Scraping Google Search Results with SerpApi
June 8, 2026
SerpApi is a real-time SERP API that fetches and parses Google (and other engines') search results for you, returning clean structured JSON instead of raw HTML. It handles the painful parts of search scraping — rotating proxies, CAPTCHAs, geo-targeting, and Google's ever-changing markup — so you can pull ranked results reliably without maintaining your own scraping stack. It's a great fit for SEO rank tracking, competitive research, and any data pipeline that needs dependable access to live search data.
The endpoint
Everything runs through a single GET endpoint: https://serpapi.com/search.json. You pass your query as URL parameters. The essentials are engine (set to google for web search), q (your query), and api_key (your private key from the dashboard). Useful extras include location to geo-target results, hl and gl for language and country, num for results per page, and start for pagination.

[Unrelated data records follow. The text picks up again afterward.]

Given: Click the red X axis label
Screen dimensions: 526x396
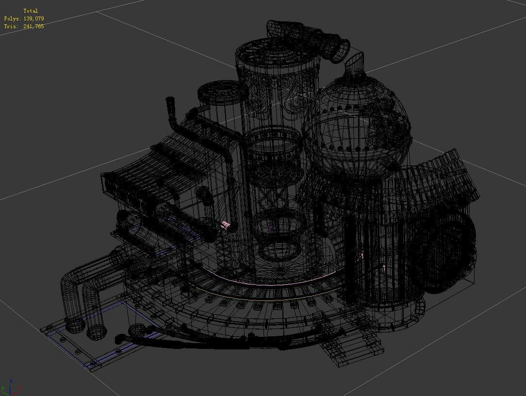Looking at the screenshot, I should (19, 387).
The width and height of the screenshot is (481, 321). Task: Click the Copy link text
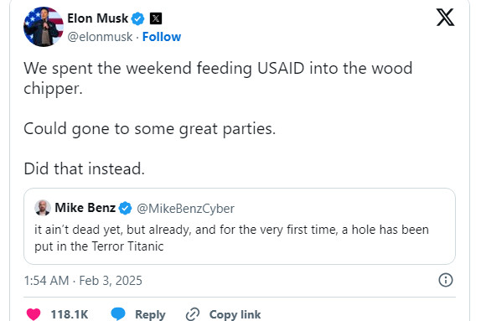click(x=235, y=314)
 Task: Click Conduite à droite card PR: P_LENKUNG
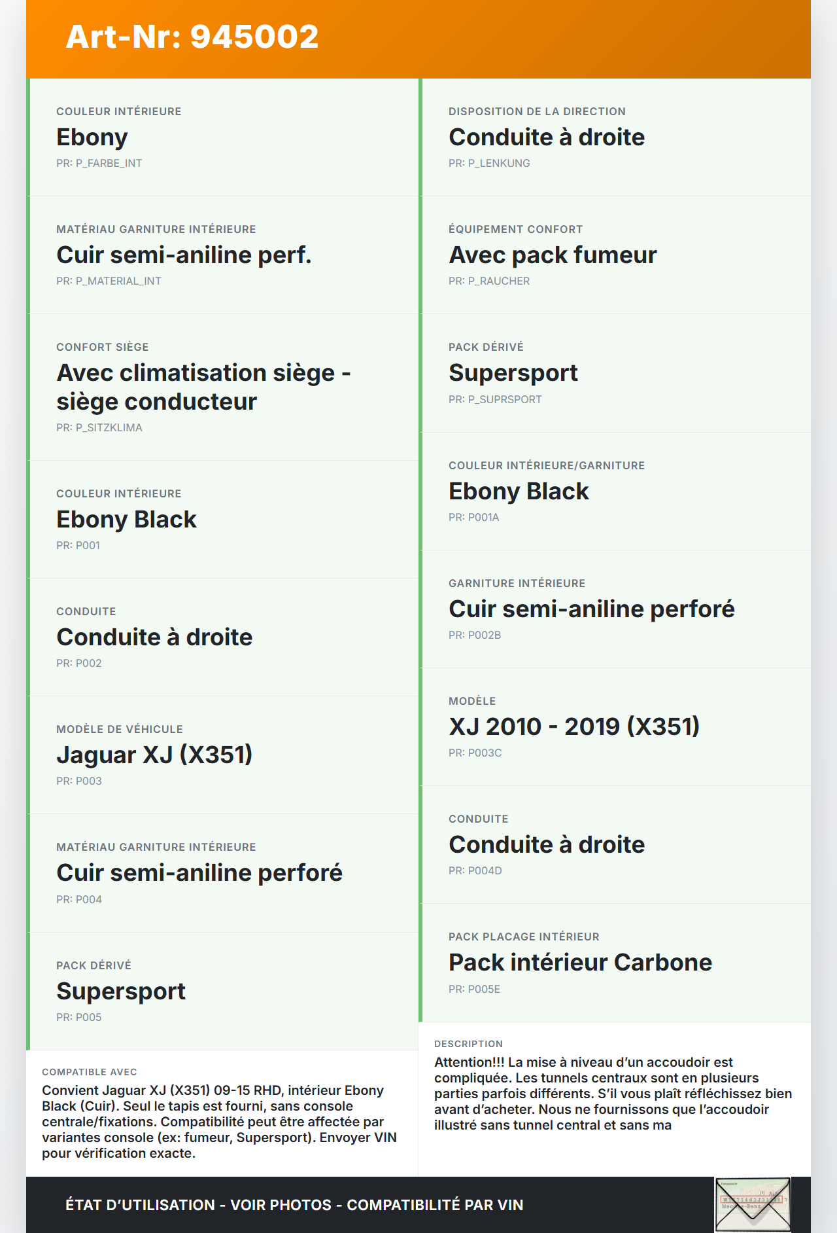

1curl "https://serpapi.com/search.json?engine=google&q=coffee&location=Austin,+Texas&hl=en&gl=us&api_key=YOUR_API_KEY"Fetching results in Node.js
The official serpapi npm package wraps the endpoint in a tidy getJson helper. Keep your key in an environment variable — never hard-code it in source.

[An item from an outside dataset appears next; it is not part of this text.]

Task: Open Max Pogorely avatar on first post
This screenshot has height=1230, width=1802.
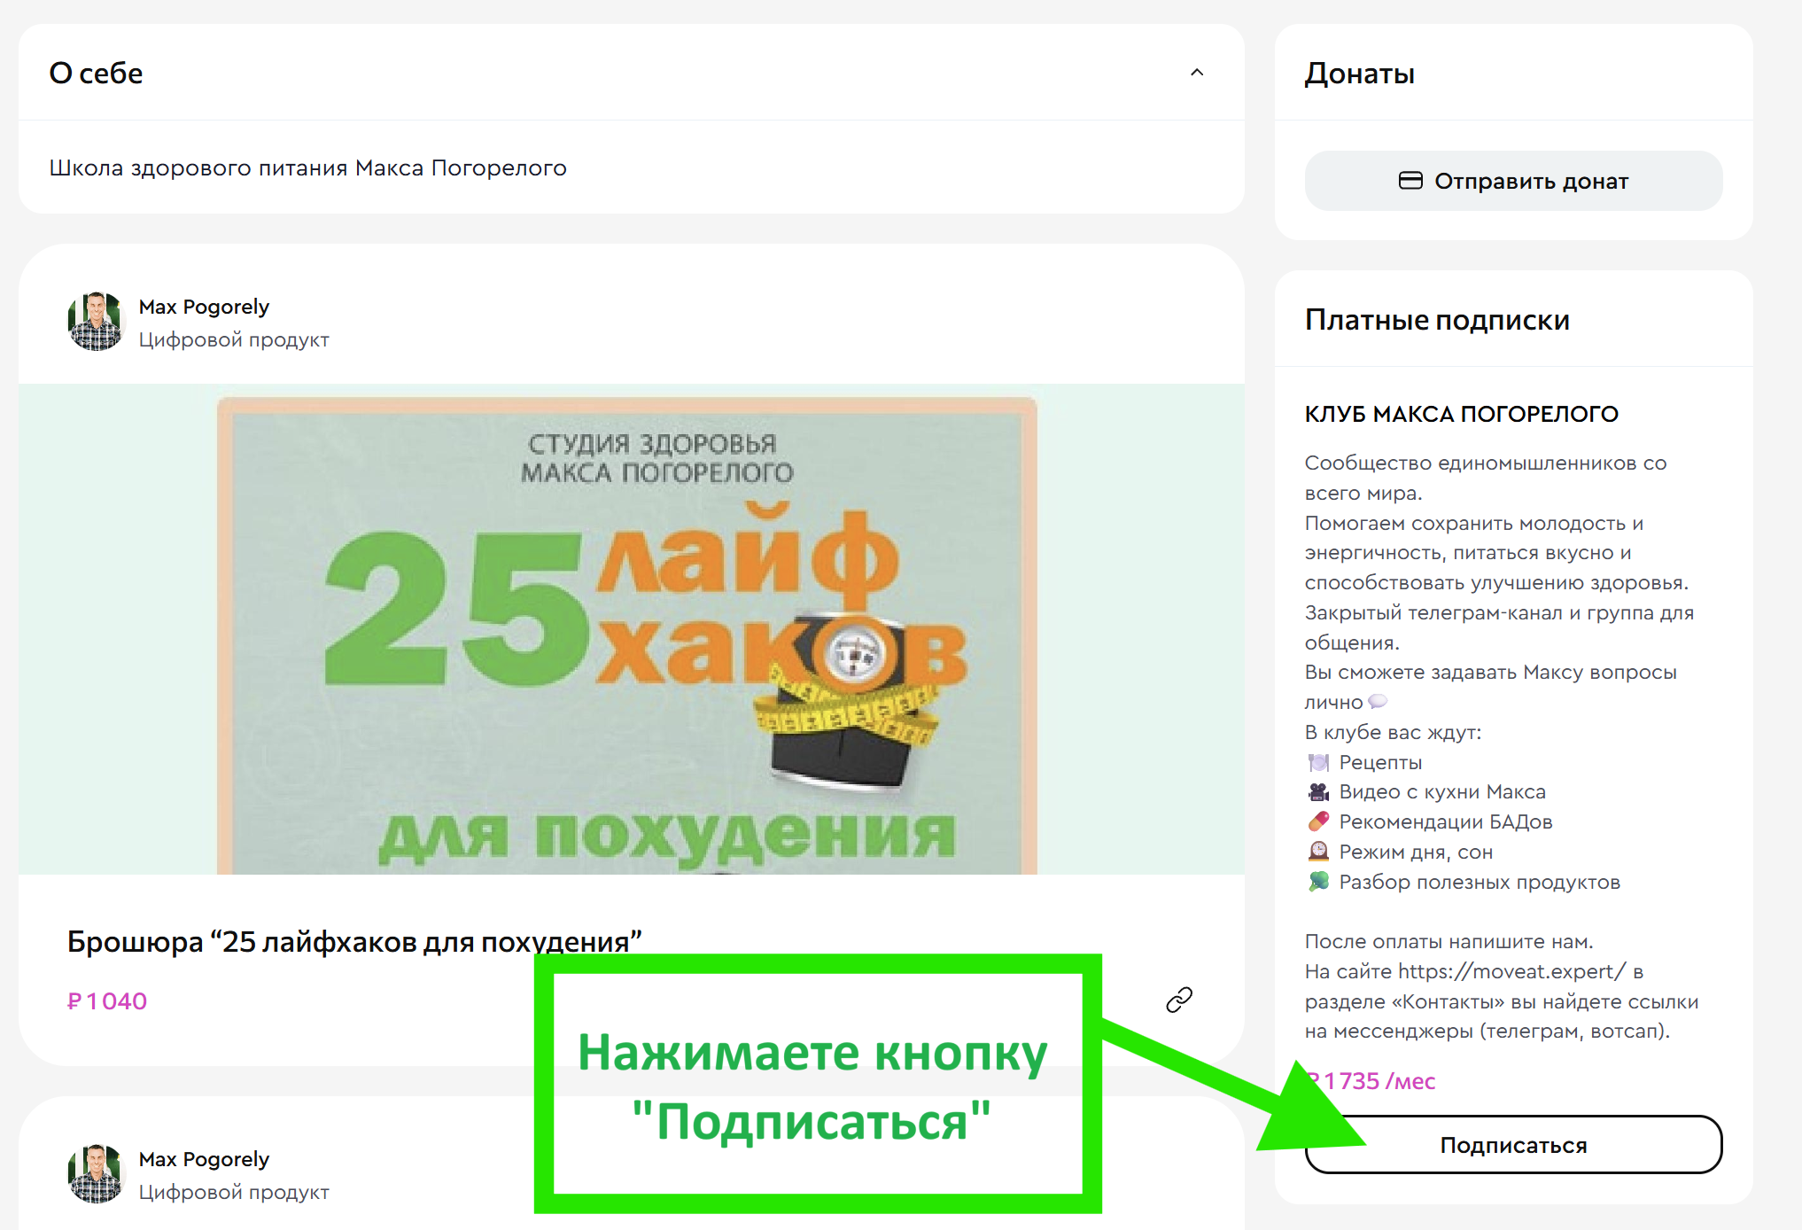Action: click(96, 322)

1import { getJson } from "serpapi";
2
3const response = await getJson({
4 engine: "google",
5 api_key: process.env.SERPAPI_API_KEY, // keep your key out of source
6 q: "coffee",
7 location: "Austin, Texas",
8 hl: "en",
9 gl: "us",
10});
11
12// organic_results is an array of ranked listings
13for (const result of response.organic_results) {
14 console.log(result.position, result.title, result.link);
15}...or in Python
The new official serpapi client mirrors the same parameters. (The older google-search-results package still works but is being phased out.)
1import os
2import serpapi
3
4client = serpapi.Client(api_key=os.environ["SERPAPI_API_KEY"])
5results = client.search(
6 q="coffee",
7 engine="google",
8 location="Austin, Texas",
9 hl="en",
10 gl="us",
11)
12
13for result in results["organic_results"]:
14 print(result["position"], result["title"], result["link"])What comes back
The response is a single JSON object. search_metadata and search_parameters describe the request, search_information holds result counts, and the main payload is organic_results — an array of ranked listings, each with position, title, link, displayed_link, and snippet. Depending on the query you may also get ads, related_questions (the People also ask box), a knowledge_graph, and more. Code defensively: a section like organic_results can be absent for some queries, so check before iterating.
1{
2 "search_metadata": { "status": "Success" },
3 "search_parameters": { "engine": "google", "q": "coffee" },
4 "organic_results": [
5 {
6 "position": 1,
7 "title": "Coffee - Wikipedia",
8 "link": "https://en.wikipedia.org/wiki/Coffee",
9 "snippet": "Coffee is a beverage brewed from roasted coffee beans..."
10 }
11 ]
12}That's the whole loop: one request, structured JSON back, ready to drop into a dashboard or pipeline. From here you'd add pagination with start, track positions over time, or fan out across a list of keywords. (This is a demo post — swap in your own key to run it for real.)